Text block —
The claimant, Onwujekwe had approached the court, seeking an order for the restoration of his name on the payroll of the defendant.

Onwujekwe equally sought for a declaration that his employment with the defendant still subsists.

He also sought payment of his salaries and entitlements from 2012 when his salary, bonuses and entitlement were stopped, till date.

Delivering judgment, Justice Rakiya Haastrup, held that the suit did not satisfy the provisions of Section 2 (a) of the Public Officers’ Protection Act, 2004.

She held that Section 2 (a) of that Act stipulates that any counter-action against public officers should be instituted within three months.

She further held that the suit, which was instituted on May 18, 2017 failed to meet the three-month requirement.

According to her, the claimant cannot claim ignorance of the date when his salary was stopped, which was Jan. 2012.

She said the claimant ought to have filed the suit within three months of the actual cause of action.

She said: “if an action against a public officer is status barred, having not been brought within the prescribed period of three months.

“There will be no basis for investigating the conduct of the public officer which gave rise to the action.

” In light of the foregoing, I do therefore hold that the defendants in this suit are entitled to the protection under the law, by virtue of Section 2 (a) of the Public Officers’ Protection Act, 2004″, the judge said.

Mr Akingbade Oyelekan, the claimant’s counsel, submitted that his client, who was an Health Officer on a study leave with pay took part in the screening exercise by the defendant sometime in 2011 and returned back to school only not to get paid since after the screening exercise.

The defence counsel, Mr Abdulwahab Mohammed, in his submission, argued that the claimant instituted the suit outside the three-month period allowed by law.

Mohammed further argued that the claimant’s salary was stopped for his refusal to present his original certificates during the screening exercise for verification of documents and qualifications conducted by the defendant.

He said that the defendant followed due process, as the claimant was lawfully and duly relieved of his appointment and his salary stopped over his failure to present his credentials for the screening exercise.

Kogi State Local Government Service Commission and Attorney General, Kogi were listed as defendants in the suit.

What you are asked to do — Please repeat the court ruling text from "She held that" to "the three-month requirement.". Rely only on the court ruling text.

Data below —
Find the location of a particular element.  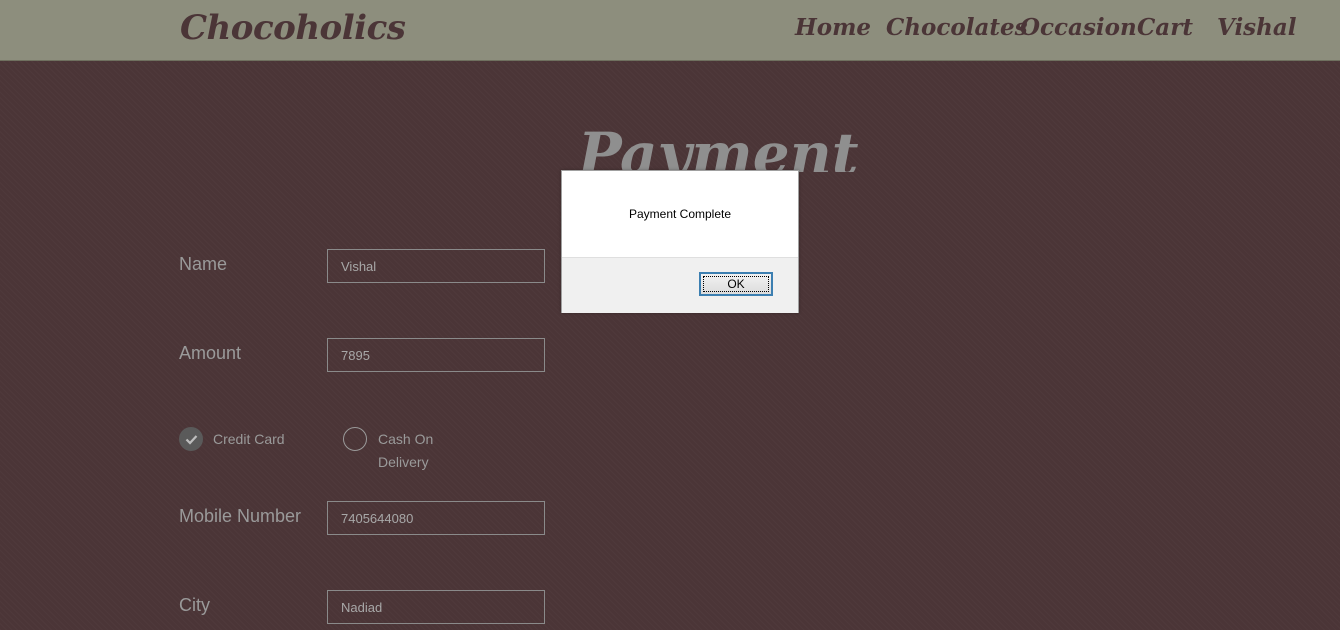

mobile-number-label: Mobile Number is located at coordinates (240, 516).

Answer to this task —
She held that Section 2 (a) of that Act stipulates that any counter-action against public officers should be instituted within three months.

She further held that the suit, which was instituted on May 18, 2017 failed to meet the three-month requirement.